Le attività orientative pertanto perseguono l’obiettivo di permettere agli allievi l’acquisizione di competenze utili per compiere scelte consapevoli; a tale scopo la scuola, attraverso i propri percorsi formativi, deve insegnare a prendere decisioni e ad autovalutare attitudini, competenze e predisposizioni, non trascurando aspirazioni ed aspettative delle famiglie.
 
 

FINALITA'

  • Aiutare gli alunni ad acquisire consapevolezza della realtà 
  • Promuovere il benessere degli allievi, facilitando la conoscenza di sé, delle proprie inclinazioni e la valorizzazione dell’io
  • Favorire l’inserimento dei nuovi iscritti individuando ed esplicitando eventuali elementi di disagio ed aiutandoli a risolvere i conflitti relazionali
  • Stimolare la capacità di saper leggere la realtà circostante ed il contesto istituzionale e lavorativo con le rispettive regole
  • Guidare i ragazzi, in collaborazione con le famiglie, verso una scelta adeguata rispetto agli interessi e alle attitudini o qualità posseduti
  • Favorire la ricerca di informazioni utili ai fini dell’orientamento personale, rendendo gli allievi autonomi nella scelta della propria strada.

 

AZIONI

Le attività di orientamento svolgono un ruolo centrale nell’azione formativa scolastica, per la valorizzazione e la promozione di diversi tipi di attitudini e interessi.
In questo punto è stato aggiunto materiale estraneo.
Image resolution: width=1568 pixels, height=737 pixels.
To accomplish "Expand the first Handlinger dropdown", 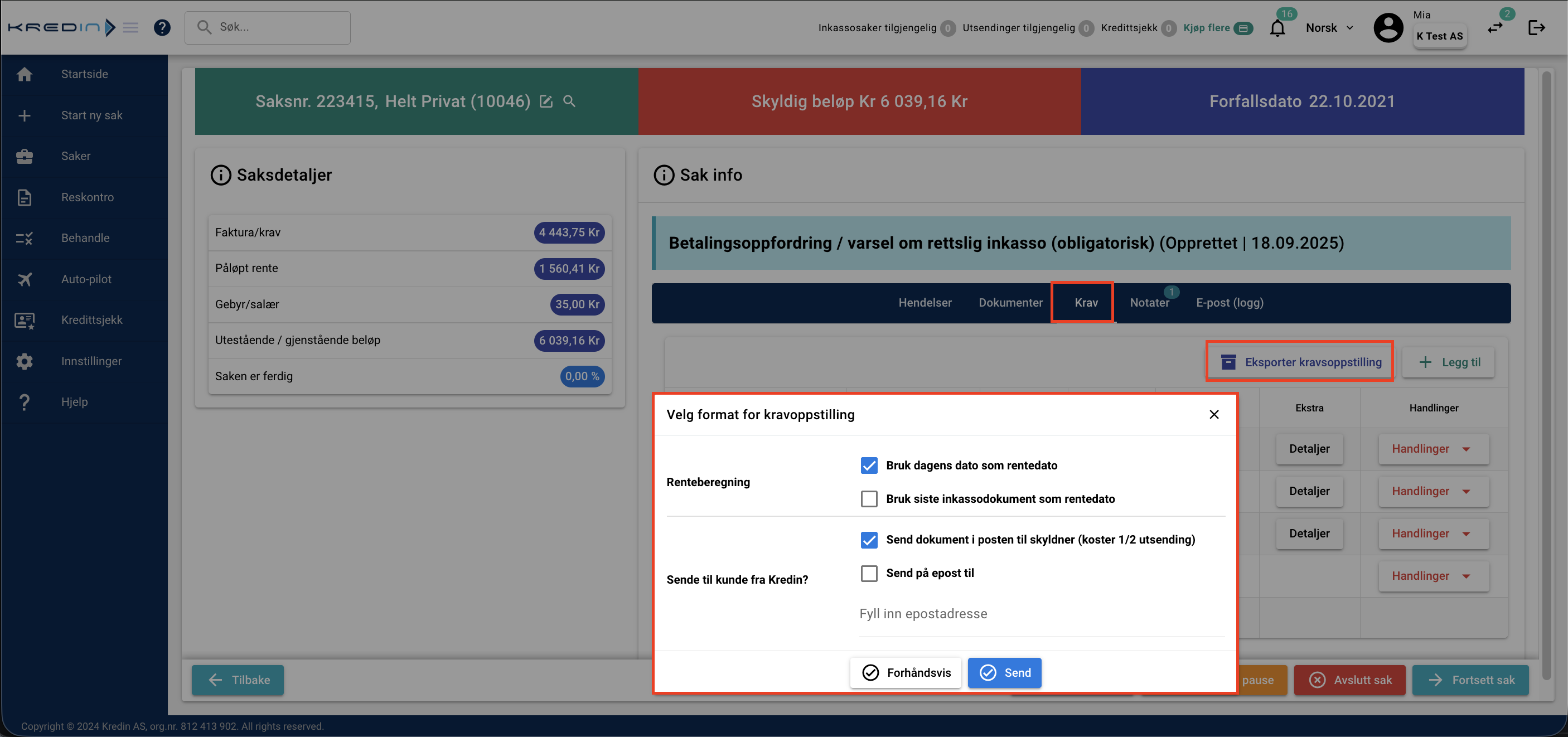I will (1433, 449).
Esse si distinguono in:

orientamento informativo: come e quali informazioni dare agli studenti
orientamento formativo:come inserire gli allievi nelle realtà economico-produttive territoriali attraverso lo strumento dell’alternanza scuola-lavoro e/o del tutoraggio all’inserimento lavorativo con percorsi di sostegno sulle competenze di base e trasversali; come predisporli alla prosecuzione degli studi.
A tali scopi si organizzano:
  • La partecipazione a progetti di alternanza scuola-lavoro
  • Incontri con esperti locali e non, che illustrano le possibilità di lavoro e i vari profili di figure professionali nuove ed emergenti, le competenze richieste dalle varie professioni, i settori in via di sviluppo
  • Visite in loco nelle Università o Atenei con possibilità di assistere a lezioni o esperienze di laboratorio
  • Valutazione delle proposte pervenute dai formatori esterni
  • Distribuzione di materiale informativo
  • Organizzazione di open days e di progetti di accoglienza rivolti sia agli alunni in entrata sia agli iscritti nelle classi seconde sia ai genitori

 

FORMATORI

  • Tutti i docenti attraverso le proprie discipline e la didattica orientativa
  • Esperti esterni per la conduzione di laboratori interattivi o colloqui specifici sulle prospettive future
  • I genitori quali soggetti attivi nel percorso di scelta

 

RISULTATI ATTESI

  • Ridurre la dispersione attraverso scelte più consapevoli e mirate.
  • Configurare, nella realtà sociale circostante, della scuola come polo formativo che riconosce la centralità della responsabilità orientativa sia per garantire il raggiungimento del successo formativo scolastico ed extrascolastico da parte del maggior numero degli alunni e sia per limitare il determinarsi, tra i giovani, di situazioni di disagio
  • Ridurre la dispersione attraverso scelte più consapevoli e mirate.
  • Aumentare il livello di consapevolezza dello studente rispetto alle variabili che intervengono nelle scelte formative e professionali (risorse e caratteristiche personali cui fare riferimento nel presente, per progettare il futuro)
  • Sviluppare un processo di autoconoscenza e consapevolezza in sé 
  • Promuovere abilità che consentono al giovane di sviluppare adeguati processi decisionali

 

OBIETTIVI DI MIGLIORAMENTO DELLE AZIONI

  • Organizzare per gli studenti delle classi terminali (quarte e quinte) incontri con ex studenti ora universitari o lavoratori dei primi anni, per informazioni su esperienze concrete di studio, di lavoro o di vita
  • Monitorare un certo numero di studenti durante il primo anno dalla fine degli studi di istruzione secondaria, per verificare la validità della scelta effettuata
  • Potenziare il passaggio di comunicazioni e la collaborazione sia con gli insegnanti della scuola secondaria di I grado sia con i docenti universitari, per discutere sulle rispettive esigenze e difficoltà, per condividere le ragioni dello scarto, spesso evidente, tra ingresso ed uscita e per formulare, eventualmente, progetti che possano accompagnare il giovane dalla sua formazione culturale e professionale al mondo del lavoro.